- The EUR/USD explored the end under once again on Thursday, testing 1,1200.
- The dollar market flows are on the high side after a pending advertisement between the US and the United Kingdom.
- The announcement of the commercial agreement has not yet been made official, but investors expect more setbacks in tariffs.
The EUR/USD was cut at the end under Thursday, losing a little more than two thirds of one percent from the opening offers of the day after the US dollar offers (USD) received a boost in the general market after the tentative announcement of a pending commercial agreement between the United States (USA) and the United Kingdom (UK). Europe still seems to disagree with the Trump administration, with White House officials, warning the Paneuropeo continent that “does not retaliate” against taxes to US imports.
The commercial agreement between the US and the United Kingdom would allow the United Kingdom to evade high “reciprocal” tariffs that will be reinstated on July 9, after President Trump temporarily postponed his own tariffs of the ‘Day of Liberation’. However, a 10% general tariff is planned for all imports from the United Kingdom to the US, which could affect the feeling of the market soon. The Trump administration has completely suspended tariffs on significant imports such as refined ethanol. The data indicates that the US has not imported refined ethanol from the United Kingdom in at least 15 years.
EUR/USD price forecast
The EUR/USD has found an interim fund just above the 1,1200 area, but the price action continues to fight for firm support in the 1,1300 region. The pair has retreated from maximum of several months registered just north of 1,1500, but the downward impulse is still limited while the euro operators expect key developments in the market before pressing too much in any direction.
EUR/USD daily graphics
Euro Faqs
The euro is the currency of the 19 countries of the European Union that belong to the Eurozone. It is the second most negotiated currency in the world, behind the US dollar.

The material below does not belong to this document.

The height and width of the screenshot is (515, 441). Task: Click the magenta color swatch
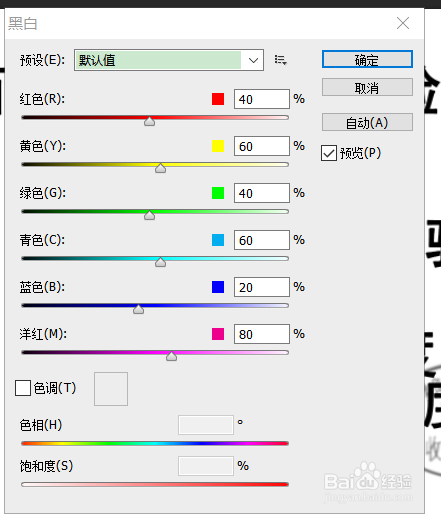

In 2022, it represented 31 % of all foreign exchange transactions, with an average daily business volume of more than 2.2 billion dollars a day. The EUR/USD is the most negotiated currency pair in the world, with an estimate of 30 %of all transactions, followed by the EUR/JPY (4 %), the EUR/GBP (3 %) and the EUR/AU (2 %).
The European Central Bank (ECB), based in Frankfurt (Germany), is the Eurozone reserve bank. The ECB establishes interest rates and manages monetary policy. The main mandate of the ECB is to maintain price stability, which means controlling inflation or stimulating growth. Its main tool is the rise or decrease in interest rates. Relatively high interest rates (or the expectation of higher types) usually benefit the euro and vice versa. The GOVERNMENT BOOK of the ECB makes decisions about monetary policy in meetings that are held eight times a year. The decisions are made by the directors of the National Banks of the Eurozone and six permanent members, including the president of the ECB, Christine Lagarde.

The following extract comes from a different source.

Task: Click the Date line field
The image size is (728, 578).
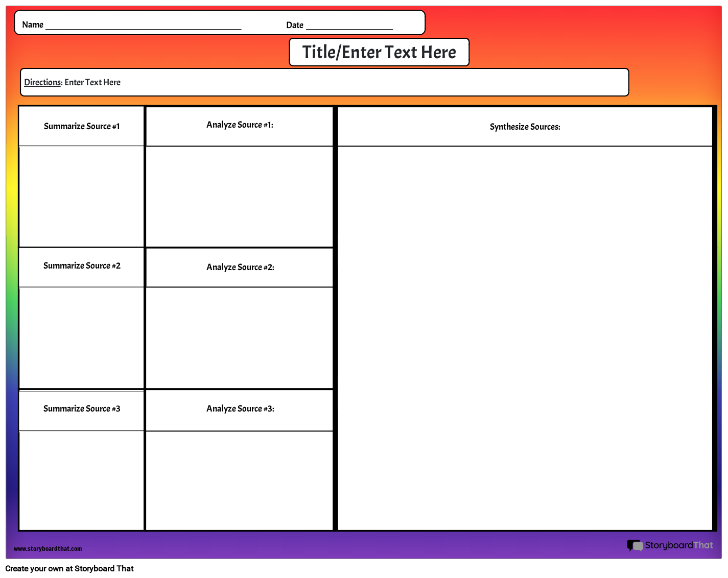Action: tap(349, 25)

Eurozone inflation data, measured by the harmonized consumer prices index (IPCA), are an important economic indicator for the euro. If inflation increases more than expected, especially if it exceeds 2% of the ECB, it forces the ECB to rise interest rates to control it again. Relatively high interest rates compared to their counterparts usually benefit the euro, since they make the region more attractive as a place for global investors to deposit their money.
Published data measure the health of the economy and can have an impact on the euro. Indicators such as GDP, manufacturing and services PMIs, employment and consumer trust surveys can influence the direction of the single currency. A strong economy is good for the euro. Not only attracts more foreign investment, but it can encourage the ECB to raise interest rates, which will directly strengthen the euro. Otherwise, if economic data is weak, the euro is likely to fall. The economic data of the four largest economies in the euro zone (Germany, France, Italy and Spain) are especially significant, since they represent 75% of the economy of the euro area.
Another important fact that is published on the euro is the commercial balance. This indicator measures the difference between what a country earns with its exports and what you spend on imports during a given period. If a country produces highly demanded export products, its currency will gain value simply by the additional demand created by foreign buyers seeking to buy those goods. Therefore, a positive net trade balance strengthens a currency and vice versa in the case of a negative balance
Source: Fx Street

I am Joshua Winder, a senior-level journalist and editor at World Stock Market. I specialize in covering news related to the stock market and economic trends. With more than 8 years of experience in this field, I have become an expert in financial reporting.